O processo de desmontagem desse bichinho não é muito difícil, mas é trabalhoso, bastante trabalhoso. Vá com calma e muita paciência. Eu tive particular dificuldade em soltar as travas do topcase. O bezel plástico cinza em volta do topcase quebra com facilidade.
Registrei o processo todo em vídeo e coloquei no meu canal no YouTube. Se você for se aventurar desmontando o seu vale a pena dar uma conferida. No vídeo não aparece muito do meu sofrimento abrindo o topcase porque essa foi a segunda vez que desmontei esse PB. Então já consegui abrir com um pouco mais de facilidade. Mas a primeira vez foi bem complicado.
Ver que o adaptador IDE/mSATA funcionou e o SSD foi reconhecido pelo sistema traz alívio e paz de espírito! Importante esclarecer que você não deve esperar milagres de um SSD no seu PB. Sim, há um ganho de desempenho, mas não é nada igual a um computador moderno em que você substitui um disco SATA convencional por um SSD SATA. Lembre-se que no PB o SSD ainda estará limitado pela velha (e lenta!) conexão IDE. A ideia de instalar um SSD em um computador antigo como esse é mais do que nada substituir o HDD convencional, que se não falhou ainda irá falhar em breve.

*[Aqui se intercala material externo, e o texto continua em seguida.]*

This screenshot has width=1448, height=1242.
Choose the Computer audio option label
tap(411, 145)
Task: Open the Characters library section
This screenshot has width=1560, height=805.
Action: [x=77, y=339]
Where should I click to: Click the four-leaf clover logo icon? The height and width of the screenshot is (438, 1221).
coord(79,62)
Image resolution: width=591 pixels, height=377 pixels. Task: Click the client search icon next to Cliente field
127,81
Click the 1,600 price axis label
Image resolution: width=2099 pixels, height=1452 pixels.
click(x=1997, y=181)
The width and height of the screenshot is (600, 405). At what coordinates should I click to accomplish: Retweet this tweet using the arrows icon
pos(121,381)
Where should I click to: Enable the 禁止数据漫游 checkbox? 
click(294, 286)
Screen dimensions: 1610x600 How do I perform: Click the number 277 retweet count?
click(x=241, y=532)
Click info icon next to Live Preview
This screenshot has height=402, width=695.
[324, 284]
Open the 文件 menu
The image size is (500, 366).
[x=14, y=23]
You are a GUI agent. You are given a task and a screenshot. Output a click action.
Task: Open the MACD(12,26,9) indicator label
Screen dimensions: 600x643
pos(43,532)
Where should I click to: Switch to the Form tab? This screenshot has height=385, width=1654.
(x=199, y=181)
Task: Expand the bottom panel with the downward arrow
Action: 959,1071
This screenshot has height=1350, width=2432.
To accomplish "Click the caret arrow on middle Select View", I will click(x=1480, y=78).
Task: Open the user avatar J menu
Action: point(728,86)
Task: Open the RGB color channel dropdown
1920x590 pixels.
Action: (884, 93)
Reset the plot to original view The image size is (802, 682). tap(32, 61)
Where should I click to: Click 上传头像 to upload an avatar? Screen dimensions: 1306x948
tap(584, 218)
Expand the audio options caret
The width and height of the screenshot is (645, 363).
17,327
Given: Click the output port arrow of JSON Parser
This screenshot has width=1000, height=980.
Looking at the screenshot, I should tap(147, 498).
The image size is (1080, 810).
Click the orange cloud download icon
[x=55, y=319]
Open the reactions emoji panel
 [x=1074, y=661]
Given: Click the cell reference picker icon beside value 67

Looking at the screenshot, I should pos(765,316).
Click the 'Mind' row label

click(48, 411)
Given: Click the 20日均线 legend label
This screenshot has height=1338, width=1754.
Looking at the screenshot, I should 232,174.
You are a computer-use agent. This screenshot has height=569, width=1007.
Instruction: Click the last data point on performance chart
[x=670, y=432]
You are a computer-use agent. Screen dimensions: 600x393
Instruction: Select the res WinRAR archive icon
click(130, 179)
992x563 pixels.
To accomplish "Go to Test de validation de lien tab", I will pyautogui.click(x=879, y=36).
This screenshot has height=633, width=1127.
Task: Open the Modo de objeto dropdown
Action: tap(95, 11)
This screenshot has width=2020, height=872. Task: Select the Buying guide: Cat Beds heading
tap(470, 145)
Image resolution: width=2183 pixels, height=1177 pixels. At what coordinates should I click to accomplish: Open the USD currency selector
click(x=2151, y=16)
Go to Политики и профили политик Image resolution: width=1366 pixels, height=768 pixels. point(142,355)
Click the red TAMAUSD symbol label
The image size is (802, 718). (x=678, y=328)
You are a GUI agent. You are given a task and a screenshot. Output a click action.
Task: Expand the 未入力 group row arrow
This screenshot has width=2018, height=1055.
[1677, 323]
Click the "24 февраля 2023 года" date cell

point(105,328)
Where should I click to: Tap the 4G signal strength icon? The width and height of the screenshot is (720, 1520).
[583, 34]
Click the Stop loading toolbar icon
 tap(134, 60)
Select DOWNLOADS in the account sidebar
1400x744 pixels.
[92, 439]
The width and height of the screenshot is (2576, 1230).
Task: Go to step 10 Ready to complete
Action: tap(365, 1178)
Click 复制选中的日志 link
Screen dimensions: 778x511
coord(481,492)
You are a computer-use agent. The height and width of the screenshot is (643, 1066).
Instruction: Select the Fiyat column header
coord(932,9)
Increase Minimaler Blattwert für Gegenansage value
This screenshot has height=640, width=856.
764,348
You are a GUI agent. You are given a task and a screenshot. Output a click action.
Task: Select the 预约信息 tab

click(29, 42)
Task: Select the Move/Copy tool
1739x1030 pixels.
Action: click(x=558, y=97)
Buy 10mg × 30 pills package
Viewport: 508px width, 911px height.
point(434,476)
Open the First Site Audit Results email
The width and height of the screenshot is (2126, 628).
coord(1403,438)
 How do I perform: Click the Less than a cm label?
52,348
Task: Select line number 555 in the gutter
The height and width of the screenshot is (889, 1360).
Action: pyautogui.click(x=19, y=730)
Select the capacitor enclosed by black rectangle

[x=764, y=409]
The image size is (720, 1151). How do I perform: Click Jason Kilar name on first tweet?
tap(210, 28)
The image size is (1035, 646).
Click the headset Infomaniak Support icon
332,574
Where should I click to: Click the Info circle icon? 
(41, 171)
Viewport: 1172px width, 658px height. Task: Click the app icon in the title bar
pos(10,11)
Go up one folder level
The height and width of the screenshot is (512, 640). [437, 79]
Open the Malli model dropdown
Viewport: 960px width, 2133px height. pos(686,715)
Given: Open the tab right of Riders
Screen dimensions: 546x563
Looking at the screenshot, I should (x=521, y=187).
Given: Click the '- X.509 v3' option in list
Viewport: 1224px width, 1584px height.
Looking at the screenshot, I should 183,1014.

Eu instalei o Mac OS X 10.5 Leopard nele. É a última versão que roda do Mac OS e acho mais “usável” hoje em dia que o Tiger 10.4. E quando digo usável, estou falando sério. Já levei ele ao trabalho (conectado a um monitor de 22″ full HD) e até pra pegar um ar fresco na Serra do Cipó!
Em breve pretendo instalar nele o Sorbet Leopard. O Sorbet é um híbrido entre o 10.5 Leopard e o 10.6 Snow Leopard (a melhor versão do Mac OS X de todos os tempos!), criado por membros da comunidade de entusiastas de macs powerPC. O Sorbet traz algumas implementações do Snow Leopard para o Leopard, melhorando consideravelmente o desempenho e estabilidade, entre outras coisas.
Eu sou completamente apaixonado por esse powerbook. É dos itens da minha coleção que penso em jamais me desfazer. É lindo, elegante, compacto, e o teclado…ai ai ai o teclado (emoji de coraçõezinhos)! Meu próximo passo será conseguir uma bateria para esse PB e levar ele pra passear em algum shopping. Preciso de uma foto com ele em uma praça de alimentação de shopping.
PS 1: (piadinha de tio) – quando levei o PB pro trabalho, uma colega de 20 e poucos anos, que mal tinha saído das fraldas quando esse PB já horrorizava mundo afora, pegou ele na mão e falou: pesadinho né? Eu respondi: sim, é porque é um POWERbook!
PS 2: Esse texto não foi escrito no PB porque acabei de fazer mudança, e ele ainda está guardado na caixa. Mas escrevi a maior parte em um Macbook Pro “early” 2008, que tem um teclado igual ao do PB.
PS: 2003 também foi o ano em que a Apple introduziu o alumínio na sua linha de produtos, criou um novo padrão na indústria de computadores e transformou a própria industria de alumínio nos EUA. Mas isso fica pra outro texto.
Esse PowerBook é incrível! Lembro que na keynote onde foi anunciado a Apple lançou o menor notebook do mundo com o modelo de 12″ e o maior também com o modelo de 17″, não foi? Esse design é atemporal e é muito legal que você desfila com ele por aí, mantendo vivo seu legado. E que teclado hein! Ótimo texto 😄
Não sei se o PB 12″ era o menor do mundo, mas sim era o menor já produzido pela Apple. O de 17″ sim era a maior tela do mercado. Abraço.